Forum: Running Galaxy From Command Line With Bioblend
5
gravatar for vaskin90
5.1 years ago by
vaskin90280
Milan, Italy
vaskin90280 wrote:

I was looking for a script that runs a Galaxy workflow as a simple command line tool: uploads the file, runs a workflow, downloads the file. Descriptions of this process are scattered through different forums and pretty incomplete. So I wrote a simple script with BioBlend that does that.
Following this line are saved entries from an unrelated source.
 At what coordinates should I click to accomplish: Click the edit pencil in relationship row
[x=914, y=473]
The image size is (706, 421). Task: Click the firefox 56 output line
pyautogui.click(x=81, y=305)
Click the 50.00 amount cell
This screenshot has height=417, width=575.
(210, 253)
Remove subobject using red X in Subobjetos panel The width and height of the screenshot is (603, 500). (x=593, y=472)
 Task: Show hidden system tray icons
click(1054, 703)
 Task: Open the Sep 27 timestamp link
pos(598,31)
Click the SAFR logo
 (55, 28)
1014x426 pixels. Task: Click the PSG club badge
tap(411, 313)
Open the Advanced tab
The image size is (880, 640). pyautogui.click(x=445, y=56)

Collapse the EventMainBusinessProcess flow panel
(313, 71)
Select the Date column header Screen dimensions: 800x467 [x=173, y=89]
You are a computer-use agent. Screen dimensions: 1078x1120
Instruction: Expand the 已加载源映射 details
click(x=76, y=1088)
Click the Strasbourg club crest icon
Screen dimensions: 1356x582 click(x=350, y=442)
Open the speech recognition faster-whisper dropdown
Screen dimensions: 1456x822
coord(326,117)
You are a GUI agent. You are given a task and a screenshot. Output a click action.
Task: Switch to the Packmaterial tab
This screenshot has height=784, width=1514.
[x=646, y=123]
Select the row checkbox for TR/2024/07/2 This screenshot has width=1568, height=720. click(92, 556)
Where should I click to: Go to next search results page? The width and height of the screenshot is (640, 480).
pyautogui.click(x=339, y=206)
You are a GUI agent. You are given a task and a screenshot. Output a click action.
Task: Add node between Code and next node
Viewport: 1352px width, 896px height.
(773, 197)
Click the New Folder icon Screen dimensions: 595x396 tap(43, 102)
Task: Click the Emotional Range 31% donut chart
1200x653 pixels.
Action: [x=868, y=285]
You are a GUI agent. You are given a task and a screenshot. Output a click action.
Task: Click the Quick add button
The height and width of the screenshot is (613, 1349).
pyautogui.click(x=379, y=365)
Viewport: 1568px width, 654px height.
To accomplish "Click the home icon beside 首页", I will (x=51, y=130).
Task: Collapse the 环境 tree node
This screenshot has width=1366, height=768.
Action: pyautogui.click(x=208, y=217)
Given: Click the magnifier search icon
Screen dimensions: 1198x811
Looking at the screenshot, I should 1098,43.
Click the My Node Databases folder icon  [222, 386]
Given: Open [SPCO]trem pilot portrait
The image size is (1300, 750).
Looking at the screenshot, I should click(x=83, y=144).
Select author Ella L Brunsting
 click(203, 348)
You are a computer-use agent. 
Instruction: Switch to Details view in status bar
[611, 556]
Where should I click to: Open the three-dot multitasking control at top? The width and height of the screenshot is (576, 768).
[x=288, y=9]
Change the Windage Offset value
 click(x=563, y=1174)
You need to create a galaxy workflow, add the Input dataset element (the Workflow control at the very bottom of the list of the tools), configure the ids and paths in the script.

import sys
import os
from bioblend.galaxy import GalaxyInstance
from bioblend.galaxy.histories import HistoryClient
from bioblend.galaxy.tools import ToolClient
from bioblend.galaxy.workflows import WorkflowClient
from bioblend.galaxy.datasets import DatasetClient

#Execute workflow from the command line.
#Example calls:
#python run_workflow.py input output
#python run_workflow.py '/Users/pro/Documents/sandbox/data/reads/e_coli_1000.fq' '/Users/pro/Documents/sandbox/data/reads/ecoli.bed'

GALAXY_URL = 'http://localhost:8082/'
API_KEY = '1fbb3a586ff63534e6c4536e598c6bee'
WORKFLOW_ID = 'f2db41e1fa331b3e'
TOOL_ID_IN_GALAXY = 'gears_tool'

def findDatasedIdByExtention(datasetClient, output, ext):
    id = ''
    for datasetId in output['outputs']:
        dataset = datasetClient.show_dataset(datasetId)
        if dataset['file_ext'] == ext:
            id = datasetId
            break
    return id
def downloadDataset(datasetClient, datasetId, outpath):
    if datasetId != '':
        datasetClient.download_dataset(datasetId, outpath, False, True)
    else:
        print 'Dataset id %s not found. Fail to download dataset to % s.' % (datasetId, outpath)

def main():
    try:
        input_path = sys.argv[1]
        output_path = sys.argv[2]

        galaxyInstance = GalaxyInstance(url = GALAXY_URL, key=API_KEY)
        historyClient = HistoryClient(galaxyInstance)
        toolClient = ToolClient(galaxyInstance)
        workflowClient = WorkflowClient(galaxyInstance)
        datasetClient = DatasetClient(galaxyInstance)

        history = historyClient.create_history('tmp')
        uploadedFile = toolClient.upload_file(input_path, history['id'] )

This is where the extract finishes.